- _Extract to read_:
##########
Another day flier, sometimes in very large numbers, is the northern eggar (Lasiocampa quercus), named after the egg shape of its cocoon. Known in southern Britain as the oak eggar, northern specimens (form callunae) are larger with stronger colouration and an extended life cycle. Here, the caterpillars take two years to fully develop before pupation. Large, brown and hairy, they’re frequently seen on the main footpaths and can occur in plague proportions, defoliating trees – in contrast to the adults, which don’t feed at all.

Brown hairy caterpillar on a green leaf.
Caterpillar of the northern eggar (Lasiocampa quercus)

Despite flying in warm sunshine, the narrow-bordered bee hawk-moth (Hemaris tityus) is less easy to spot, partly because it’s less common but also as it can be mistaken for a bumblebee. It uses mimicry as protection from predation, but observation reveals that, unlike bumblebees, it doesn’t alight to feed but hovers close to flowers with tube-like flowers such as bugle (Ajuga reptans). It’s also faster and more agile in flight.

Narrow-bordered bee hawk-moth flying close to a flower.
Narrow-bordered bee hawk-moth (Hemaris tityus)
##########
- _Activity list_:
A – According to the moth passage, how long do the caterpillars of northern specimens of the northern eggar take to develop before pupation?
B – Reproduce word for word the part of the moth passage between "Brown hairy caterpillar" and "agile in flight.", inclusive.
##########
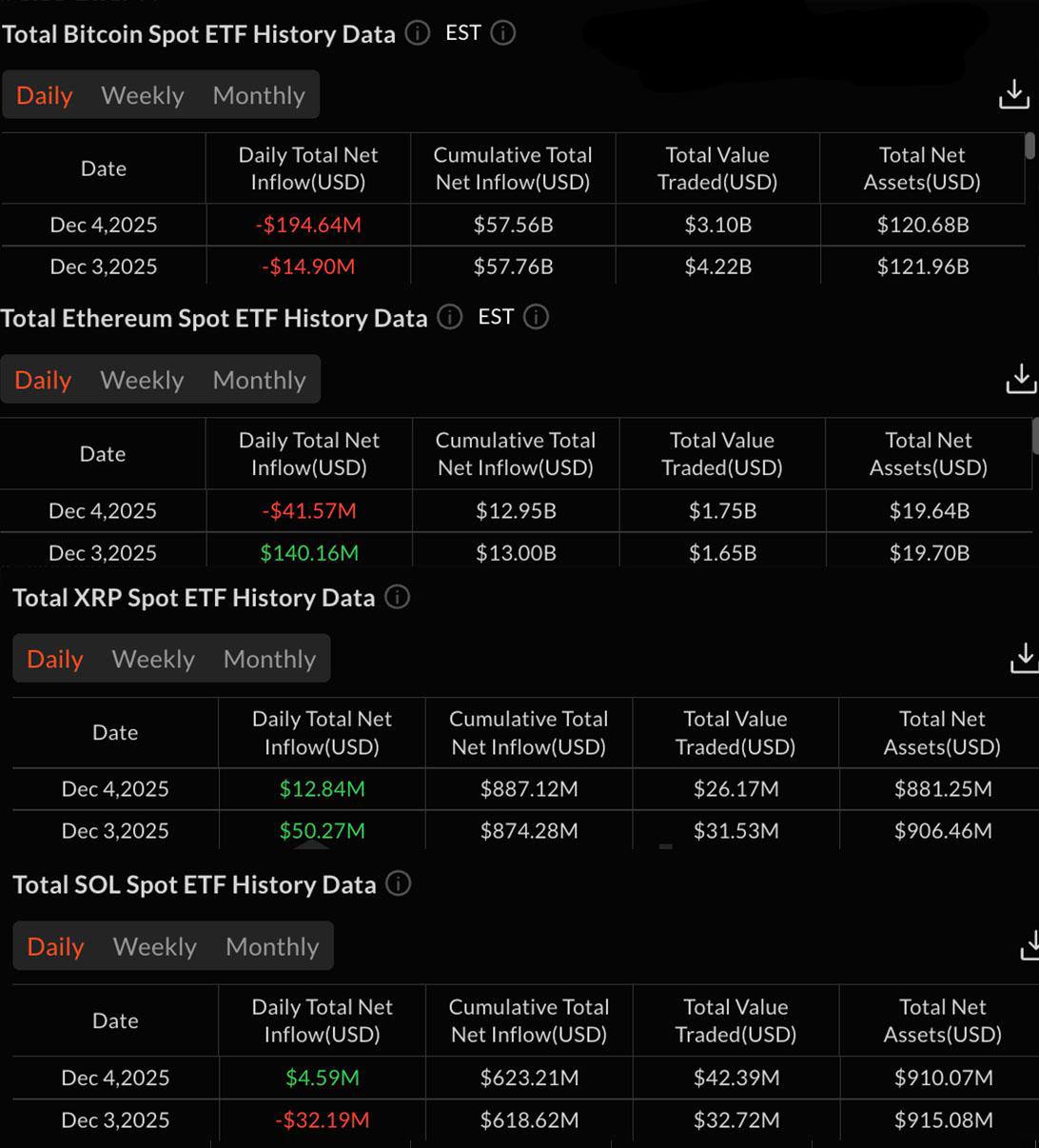Show Weekly view for SOL ETF data

coord(155,946)
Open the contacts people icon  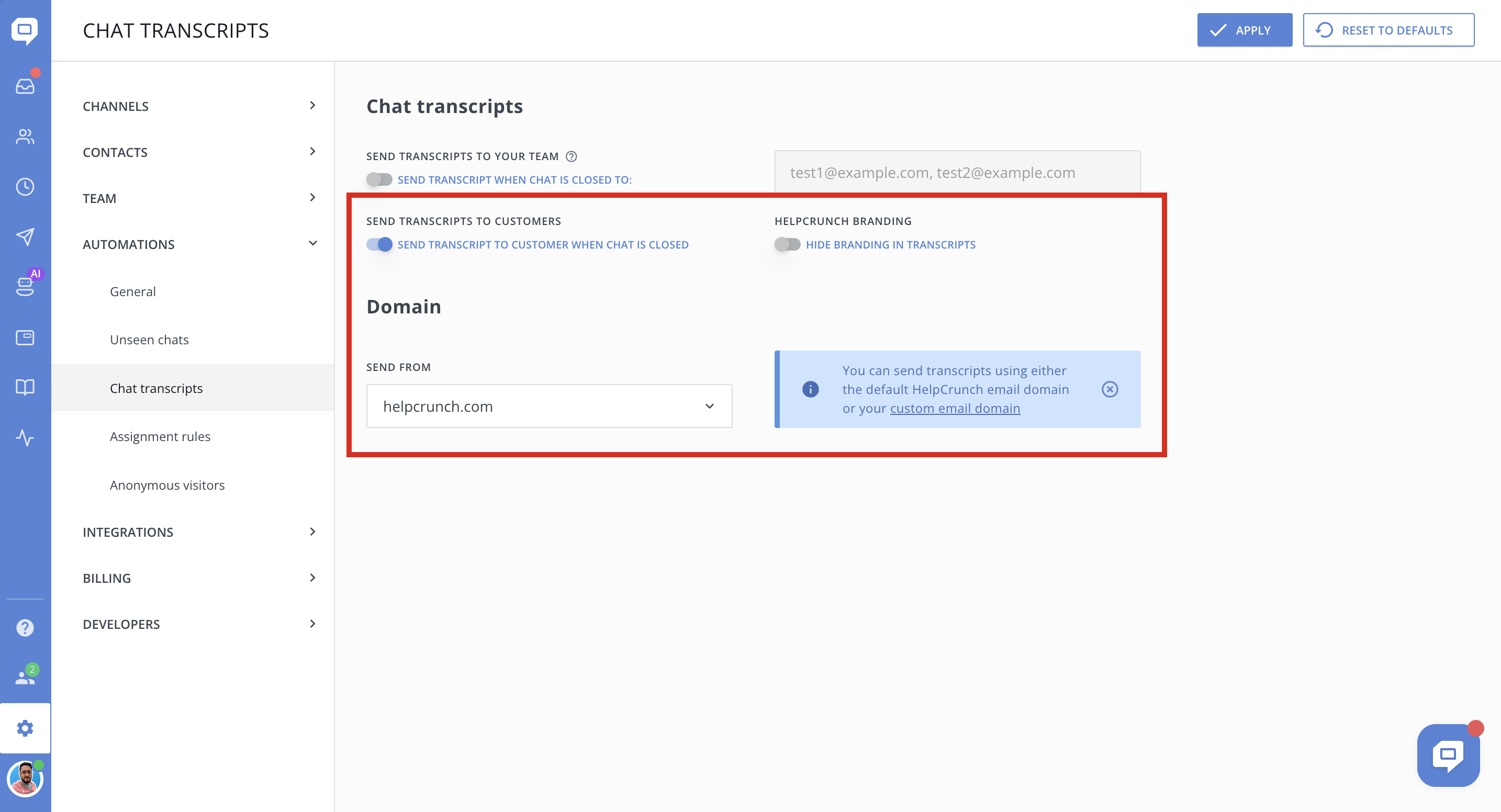[x=25, y=137]
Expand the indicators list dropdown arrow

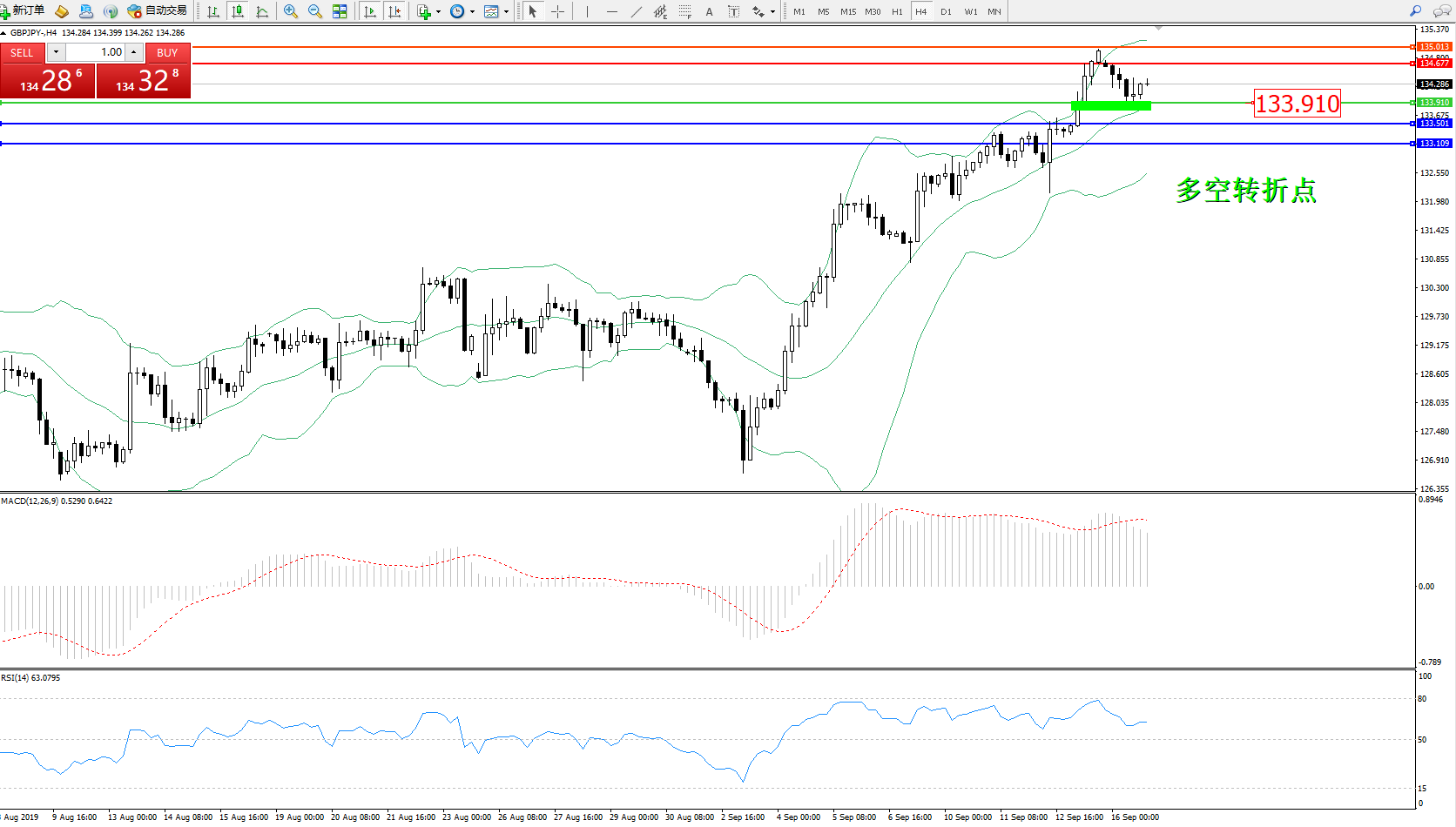pos(438,11)
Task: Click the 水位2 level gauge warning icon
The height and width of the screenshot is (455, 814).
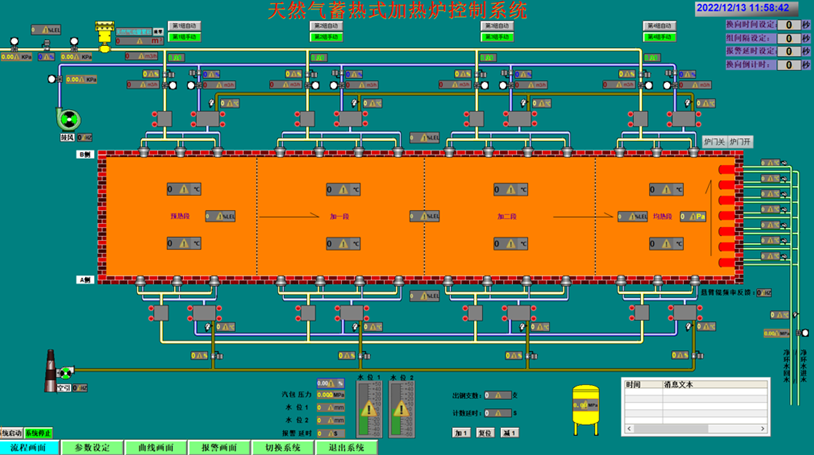Action: (401, 409)

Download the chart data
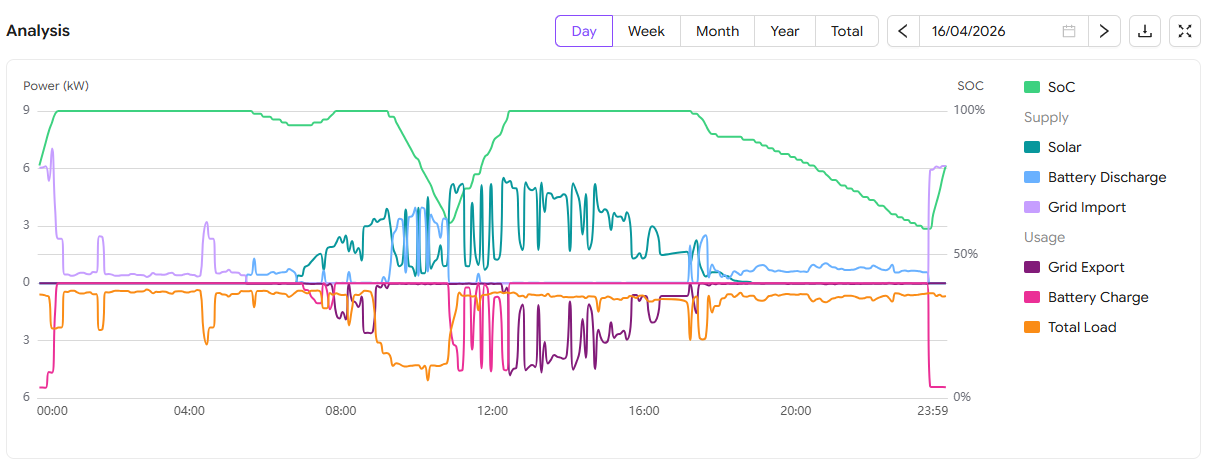click(1145, 31)
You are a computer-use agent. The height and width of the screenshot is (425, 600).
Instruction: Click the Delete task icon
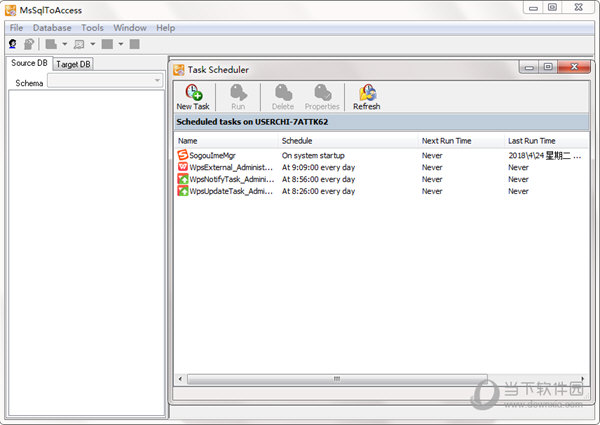(x=283, y=96)
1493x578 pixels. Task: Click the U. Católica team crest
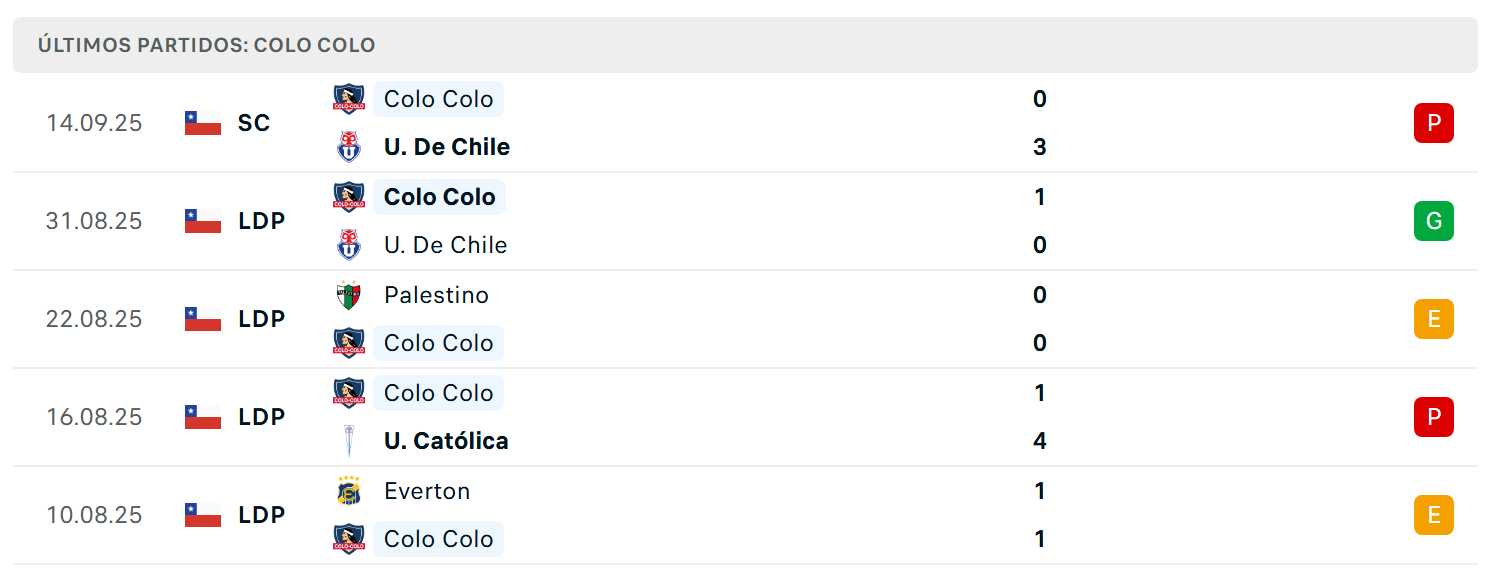click(349, 441)
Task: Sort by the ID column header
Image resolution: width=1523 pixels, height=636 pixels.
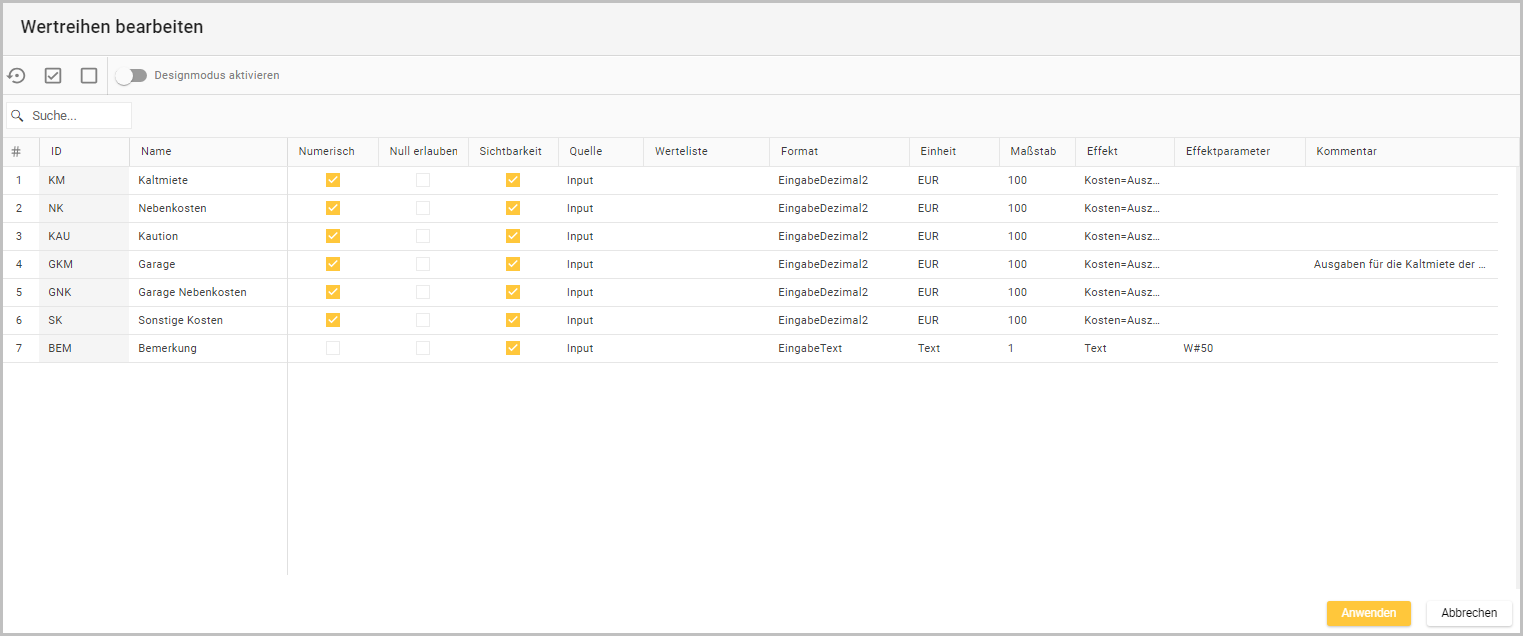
##########
- _Exercise results_:
A – Two years.

B –
Brown hairy caterpillar on a green leaf.
Caterpillar of the northern eggar (Lasiocampa quercus)

Despite flying in warm sunshine, the narrow-bordered bee hawk-moth (Hemaris tityus) is less easy to spot, partly because it’s less common but also as it can be mistaken for a bumblebee. It uses mimicry as protection from predation, but observation reveals that, unlike bumblebees, it doesn’t alight to feed but hovers close to flowers with tube-like flowers such as bugle (Ajuga reptans). It’s also faster and more agile in flight.